▶ Work order:
Repeat the entries that appear below, exactly as they are given.

▶ Records for processing:
=======

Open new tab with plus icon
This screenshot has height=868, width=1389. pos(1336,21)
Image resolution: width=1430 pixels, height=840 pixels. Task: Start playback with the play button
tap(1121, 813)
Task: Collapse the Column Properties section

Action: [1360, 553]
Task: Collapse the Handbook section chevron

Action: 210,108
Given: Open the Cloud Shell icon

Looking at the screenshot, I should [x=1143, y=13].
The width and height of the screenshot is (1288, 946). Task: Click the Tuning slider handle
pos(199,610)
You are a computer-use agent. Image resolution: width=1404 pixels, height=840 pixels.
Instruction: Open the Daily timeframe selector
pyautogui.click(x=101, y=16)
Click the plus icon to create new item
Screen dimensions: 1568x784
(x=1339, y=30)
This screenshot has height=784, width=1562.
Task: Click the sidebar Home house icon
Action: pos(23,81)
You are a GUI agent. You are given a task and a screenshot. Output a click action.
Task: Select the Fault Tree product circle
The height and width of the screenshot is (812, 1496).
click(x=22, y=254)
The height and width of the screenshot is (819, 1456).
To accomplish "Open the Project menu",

=======

▶ Written solution:
Open new tab with plus icon
This screenshot has height=868, width=1389. pos(1336,21)
Image resolution: width=1430 pixels, height=840 pixels. Task: Start playback with the play button
tap(1121, 813)
Task: Collapse the Column Properties section

Action: [1360, 553]
Task: Collapse the Handbook section chevron

Action: 210,108
Given: Open the Cloud Shell icon

Looking at the screenshot, I should [x=1143, y=13].
The width and height of the screenshot is (1288, 946). Task: Click the Tuning slider handle
pos(199,610)
You are a computer-use agent. Image resolution: width=1404 pixels, height=840 pixels.
Instruction: Open the Daily timeframe selector
pyautogui.click(x=101, y=16)
Click the plus icon to create new item
Screen dimensions: 1568x784
(x=1339, y=30)
This screenshot has height=784, width=1562.
Task: Click the sidebar Home house icon
Action: pos(23,81)
You are a GUI agent. You are given a task and a screenshot. Output a click action.
Task: Select the Fault Tree product circle
The height and width of the screenshot is (812, 1496).
click(x=22, y=254)
The height and width of the screenshot is (819, 1456).
To accomplish "Open the Project menu",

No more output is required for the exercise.